🤖 AI Summary
This study addresses the time-consuming, labor-intensive nature of stakeholder text analysis in requirements engineering (RE). It presents the first systematic evaluation of GPT-4, Mistral, and LLaMA-2 for qualitative data analysis (QDA), assessing both inductive (zero-shot) and deductive (few-shot) coding capabilities. A structured prompting strategy is introduced, substantially improving inter-coder consistency in deductive coding: GPT-4 achieves a Cohen’s Kappa of 0.71 under few-shot settings—approaching human-level agreement—with high run-to-run stability. Furthermore, the approach enables automated mapping from requirement labels to domain model classes, enhancing traceability and supporting structured modeling. Results demonstrate that large language models (LLMs) can significantly reduce manual annotation effort while delivering efficient, reliable, and reproducible automation for QDA in RE—establishing a novel, scalable paradigm for requirements analysis.
📝 Abstract
Requirements Engineering (RE) is essential for developing complex and regulated software projects.

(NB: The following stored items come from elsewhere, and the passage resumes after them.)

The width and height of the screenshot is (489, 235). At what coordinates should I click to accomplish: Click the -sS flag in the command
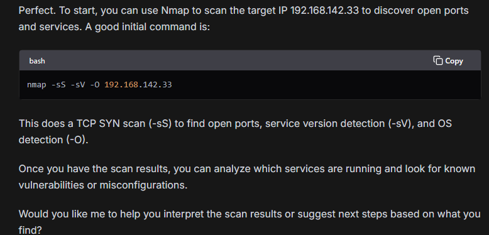(58, 85)
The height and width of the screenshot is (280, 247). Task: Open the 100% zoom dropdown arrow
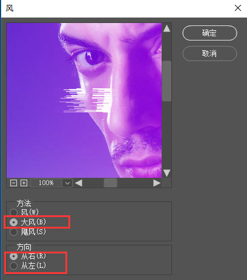coord(67,183)
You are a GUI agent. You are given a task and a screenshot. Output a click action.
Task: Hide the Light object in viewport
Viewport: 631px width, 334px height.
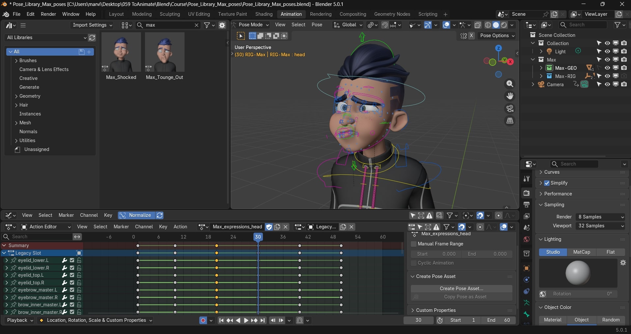coord(607,51)
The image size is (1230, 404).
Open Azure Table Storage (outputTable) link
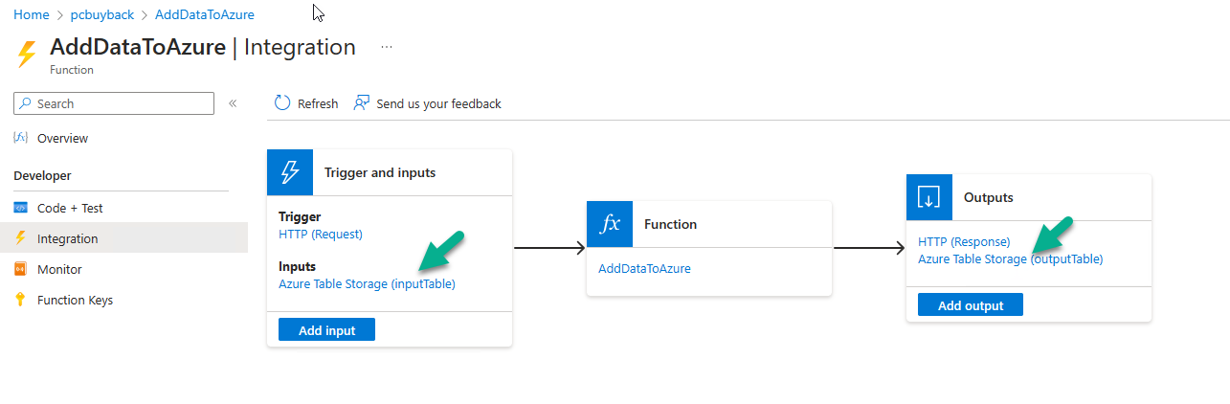(x=1011, y=258)
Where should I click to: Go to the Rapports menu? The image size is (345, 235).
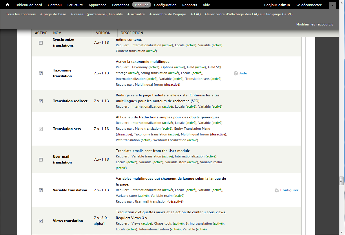(189, 5)
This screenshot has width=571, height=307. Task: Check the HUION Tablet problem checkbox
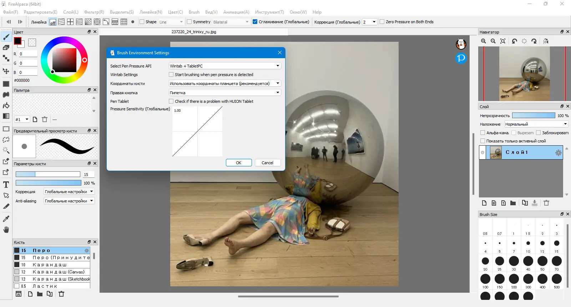171,101

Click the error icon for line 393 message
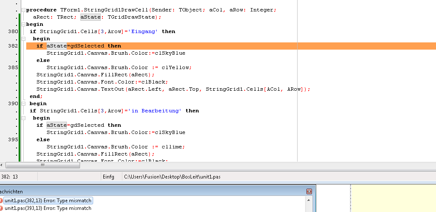1,208
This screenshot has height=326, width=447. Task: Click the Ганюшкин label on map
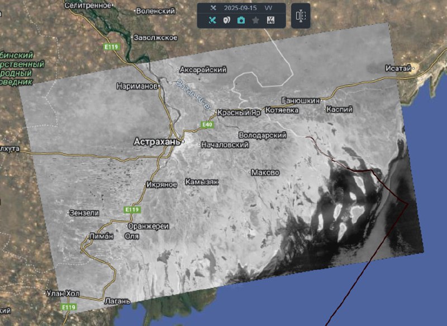pos(301,100)
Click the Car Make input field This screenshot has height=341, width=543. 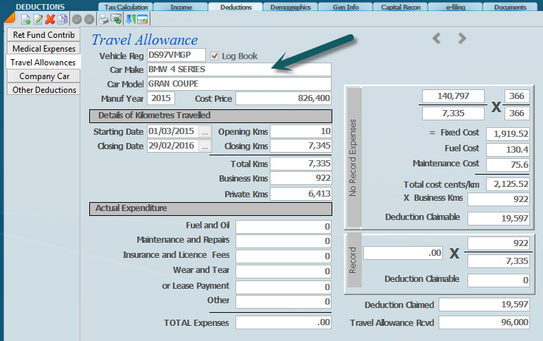click(238, 69)
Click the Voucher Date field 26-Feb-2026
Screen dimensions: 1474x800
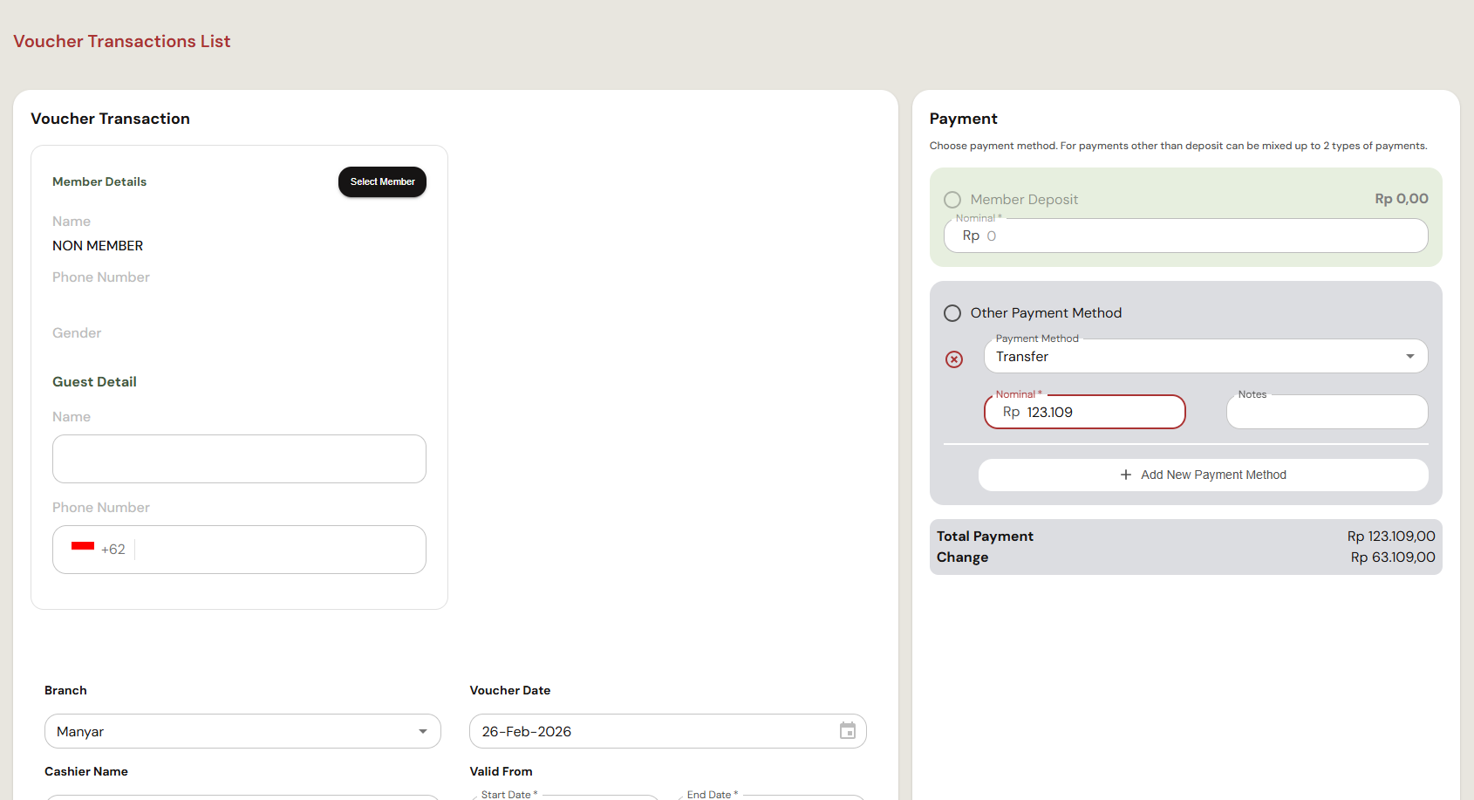click(667, 731)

Given the challenges in transforming stakeholder inputs into consistent software designs, Qualitative Data Analysis (QDA) provides a systematic approach to handling free-form data. However, traditional QDA methods are time-consuming and heavily reliant on manual effort. In this paper, we explore the use of Large Language Models (LLMs), including GPT-4, Mistral, and LLaMA-2, to improve QDA tasks in RE. Our study evaluates LLMs' performance in inductive (zero-shot) and deductive (one-shot, few-shot) annotation tasks, revealing that GPT-4 achieves substantial agreement with human analysts in deductive settings, with Cohen's Kappa scores exceeding 0.7, while zero-shot performance remains limited. Detailed, context-rich prompts significantly improve annotation accuracy and consistency, particularly in deductive scenarios, and GPT-4 demonstrates high reliability across repeated runs. These findings highlight the potential of LLMs to support QDA in RE by reducing manual effort while maintaining annotation quality. The structured labels automatically provide traceability of requirements and can be directly utilized as classes in domain models, facilitating systematic software design.